Outside of her frustrated motherhood, my mom is kind and funny, and everyone loves her. I don’t want Joe to think less of her, and yet my childhood is a huge part of what formed me.

Do I keep it from him? Gloss it over? Or give full disclosure and let him make his own judgment?

For what’s it worth, my mother and I have a comfortable relationship, if not particularly close, and we do spend a significant amount of time together. — Unsure

Unsure: One of the most common mistakes people make when choosing a mate is to evaluate what they see in someone — values, temperament, looks — instead of what they create with someone. Often what really makes a couple hum — or sputter — is what they bring out in each other. It’s also difficult to predict.

Because you were so profoundly shaped by your mom, and because your ability to hum along now as an adult is, apparently, so dependent upon your ongoing peace with your upbringing, it’s of vital importance that you know the following about anyone you consider for lifelong companionship: Will he advance your emotional progress or undermine it?

Whether he agrees with your approach and conclusions is less important than whether he’s able to think and act in your best interests. And this is an outcome you can’t predict just by knowing that, say, he’s a nice guy. You need to see for yourself how he deals with you, with your mom, with his knowledge of your family.

If you withhold or gloss over the truth, then you essentially choose not to find out this make-or-break information. And that puts your hard-won equilibrium needlessly at risk.

It’s also not fair to Joe, since he’s as entitled as you are to know how well you work together, which requires honesty on the big stuff. Emotional scars are big stuff. Wanting him to see the mom who abused you as “kind and funny” is big stuff. Any impact on the idea and fact of child-rearing is towering stuff.

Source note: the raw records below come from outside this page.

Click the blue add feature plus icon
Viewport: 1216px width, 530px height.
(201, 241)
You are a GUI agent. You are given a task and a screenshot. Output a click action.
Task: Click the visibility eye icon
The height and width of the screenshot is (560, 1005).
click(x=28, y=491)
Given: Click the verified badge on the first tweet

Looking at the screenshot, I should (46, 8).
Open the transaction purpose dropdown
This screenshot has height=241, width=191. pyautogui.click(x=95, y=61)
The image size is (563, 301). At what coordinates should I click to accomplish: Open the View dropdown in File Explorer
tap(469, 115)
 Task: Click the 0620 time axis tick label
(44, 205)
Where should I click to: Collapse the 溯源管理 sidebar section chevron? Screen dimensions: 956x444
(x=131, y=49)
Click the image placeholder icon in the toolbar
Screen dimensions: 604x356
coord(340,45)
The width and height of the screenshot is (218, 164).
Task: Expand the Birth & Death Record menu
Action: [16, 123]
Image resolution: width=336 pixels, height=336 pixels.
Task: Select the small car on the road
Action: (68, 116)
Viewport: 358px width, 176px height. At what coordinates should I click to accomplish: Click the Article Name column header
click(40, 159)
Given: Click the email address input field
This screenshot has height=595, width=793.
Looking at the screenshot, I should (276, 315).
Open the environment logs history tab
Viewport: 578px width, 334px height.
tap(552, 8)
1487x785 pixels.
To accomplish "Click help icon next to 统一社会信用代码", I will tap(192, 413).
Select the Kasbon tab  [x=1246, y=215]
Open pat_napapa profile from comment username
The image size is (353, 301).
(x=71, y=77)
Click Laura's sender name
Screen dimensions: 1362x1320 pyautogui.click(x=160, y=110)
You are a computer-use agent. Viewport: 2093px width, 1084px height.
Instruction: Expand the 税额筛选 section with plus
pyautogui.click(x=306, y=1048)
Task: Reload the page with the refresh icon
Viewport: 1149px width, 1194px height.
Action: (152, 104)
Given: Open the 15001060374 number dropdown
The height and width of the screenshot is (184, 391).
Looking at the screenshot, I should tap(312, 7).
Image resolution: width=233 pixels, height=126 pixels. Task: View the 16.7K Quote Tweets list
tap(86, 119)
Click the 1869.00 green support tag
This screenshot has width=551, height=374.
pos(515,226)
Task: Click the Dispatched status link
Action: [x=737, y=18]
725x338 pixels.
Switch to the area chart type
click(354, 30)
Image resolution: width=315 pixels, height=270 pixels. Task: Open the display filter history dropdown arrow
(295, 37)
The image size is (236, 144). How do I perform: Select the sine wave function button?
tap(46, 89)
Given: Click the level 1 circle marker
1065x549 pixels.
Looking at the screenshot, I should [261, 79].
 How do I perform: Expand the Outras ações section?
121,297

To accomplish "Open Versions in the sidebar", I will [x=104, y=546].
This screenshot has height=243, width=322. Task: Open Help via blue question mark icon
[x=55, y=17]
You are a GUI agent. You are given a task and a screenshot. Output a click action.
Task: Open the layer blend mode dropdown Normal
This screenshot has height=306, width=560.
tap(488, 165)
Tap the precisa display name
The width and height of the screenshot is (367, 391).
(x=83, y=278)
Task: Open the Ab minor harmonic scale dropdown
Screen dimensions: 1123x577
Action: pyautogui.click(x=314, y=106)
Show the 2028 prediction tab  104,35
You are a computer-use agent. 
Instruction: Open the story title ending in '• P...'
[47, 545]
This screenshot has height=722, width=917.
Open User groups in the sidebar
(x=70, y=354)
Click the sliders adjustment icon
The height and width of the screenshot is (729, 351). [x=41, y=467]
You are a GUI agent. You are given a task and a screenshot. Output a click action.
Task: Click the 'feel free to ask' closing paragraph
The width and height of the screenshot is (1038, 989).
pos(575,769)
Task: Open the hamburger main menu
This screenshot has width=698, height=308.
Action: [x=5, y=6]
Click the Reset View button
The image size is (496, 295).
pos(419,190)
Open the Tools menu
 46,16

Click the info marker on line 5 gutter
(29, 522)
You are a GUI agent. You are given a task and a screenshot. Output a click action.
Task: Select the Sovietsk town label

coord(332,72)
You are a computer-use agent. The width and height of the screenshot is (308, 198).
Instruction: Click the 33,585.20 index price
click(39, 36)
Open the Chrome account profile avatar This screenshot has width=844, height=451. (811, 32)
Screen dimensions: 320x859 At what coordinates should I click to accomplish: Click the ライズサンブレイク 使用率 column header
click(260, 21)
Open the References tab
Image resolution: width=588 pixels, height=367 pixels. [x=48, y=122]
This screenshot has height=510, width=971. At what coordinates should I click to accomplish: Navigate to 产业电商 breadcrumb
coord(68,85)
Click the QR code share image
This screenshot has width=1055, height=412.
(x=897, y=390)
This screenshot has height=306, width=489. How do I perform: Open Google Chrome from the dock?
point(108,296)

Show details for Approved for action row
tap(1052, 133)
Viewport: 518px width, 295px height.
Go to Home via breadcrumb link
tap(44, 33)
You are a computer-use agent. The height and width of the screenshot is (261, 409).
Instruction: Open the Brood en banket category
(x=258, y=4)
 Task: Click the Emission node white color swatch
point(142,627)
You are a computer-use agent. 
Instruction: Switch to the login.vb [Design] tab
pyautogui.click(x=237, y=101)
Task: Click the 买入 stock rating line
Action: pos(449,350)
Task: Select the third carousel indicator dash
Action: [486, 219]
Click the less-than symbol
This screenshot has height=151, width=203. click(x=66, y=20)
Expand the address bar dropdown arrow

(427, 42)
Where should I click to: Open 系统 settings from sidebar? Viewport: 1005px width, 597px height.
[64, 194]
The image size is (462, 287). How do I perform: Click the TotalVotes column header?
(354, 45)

This isn’t just an argument for full disclosure of your past, though. You might be able to convey the relevant information in broad strokes, as you did so effectively here, and let details emerge organically. It’s really an argument for full disclosure of the more recent past: what led you to choose proximity but not intimacy with your mom, to choose forgiving but not forgetting, and to feel invested in having your mate share your complex view of your mom. That’s where you live, and that’s where Joe really needs to fit in.